Business publishers are normally very cautious about talking themselves into a recession so it is interesting to hear the CEOs at the PPA conference acknowledging that things are getting tough. Tim Weller says we have to get our heads out of the sand -it's going to be tough he says. William Reeds Charles Reed is bleating that online recruitment is tough too, which is surprising given their strength in that sector. CMP complained that the building sector was tough and so is recruitment.



David Gilbertson says magazines aren't dead. Just resting perhaps. Magazines may not be dead, but they are not growth businesses and will not drive shareholder value growth says I.

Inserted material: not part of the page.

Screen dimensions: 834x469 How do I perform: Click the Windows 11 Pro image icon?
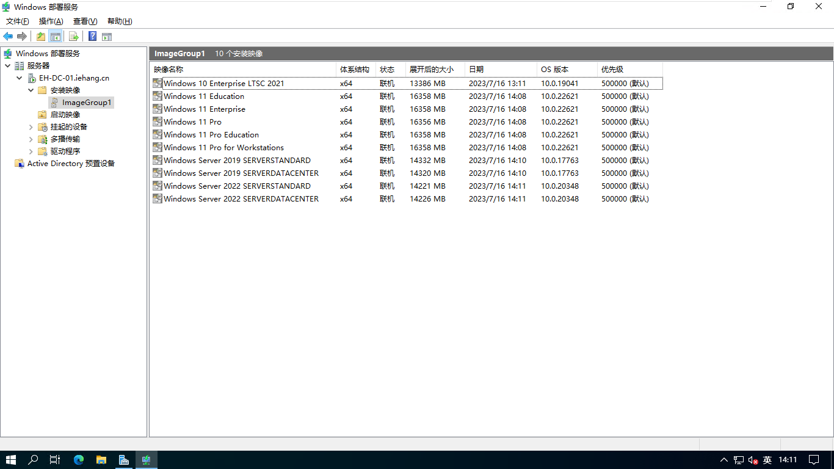(x=158, y=122)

So, in a an uncharacteristic agreement with Weller, there is still time to get the heads out of the sand - but not much. Every day of dithering means that advertisers are losing the habit of doing business with business media houses. Recruitment revenues are being stolen by the job boards and the recruitment and selection agencies.



So, a question for Charles Reed - if recuitment is falling in print, and you are struggling to make it work in online - what are you going to do?



It's too late to mind the shop and hope the customers will come back, we need a new innovative approach to business media. Without it, when Bernard Gray of TES says that the elephant in the room is the sale of RBI, we will soon be saying that the dinosaur on the plain is all the old behemoths of business media.

Thursday, February 14, 2008

PPA research proves all is well in business media land (Sic)


I still haven't seen the PG article but I guess its referring to the PPA sponsored research reported here which claims that the UK business media sector is worth £23b in 2006. The research claims that this is an increase from £15.6b two years earlier - ergo all is well and booming.

Now call me an old cynic but I am not so sure about this. In 2006 the total turnover of the listed business media companies in the UK was £13.3b. I don't have the numbers for 2004, but lets imagine that the rate of growth as in 2004-2006, (as reported in the PPA survey), continues in 2007 and on into 2008. Business media is booming as they say at the PPA.
Based on this assumption what would you think the forecast for 2008 revenue for UK listed business media companies is? If we believe the PPA research and my hypothesis it should be around £20b. What do you think it actually is? I went and looked up the analysts forecasts and the 2008 forecast is - wait for it - £14.4b. Still a healthy annual rate of growth of 4% but rather less bullish than this survey would have you believe.

Why should this "discrepancy" exist? Three theories. First - the survey is sponsored by the media most likely to benefit from saying that all is well in the world and it is therfore optimistic. Second - the methodology of the survey is completly flawed - Third - the survey is broadly accurate but the spend is not going to the traditional business media companies but to somewhere else. Where is the somewhere else? Digital marketing services? Google ads?

Who knows for sure but what we can know is that this research is as illuminating as a spent match in the slough of despond. Or even Slough. We need to do better than this to understand what is really going on in business media. Self serving, unbelievable research will make no difference to business media customers and lulls media owners into a false sense of security.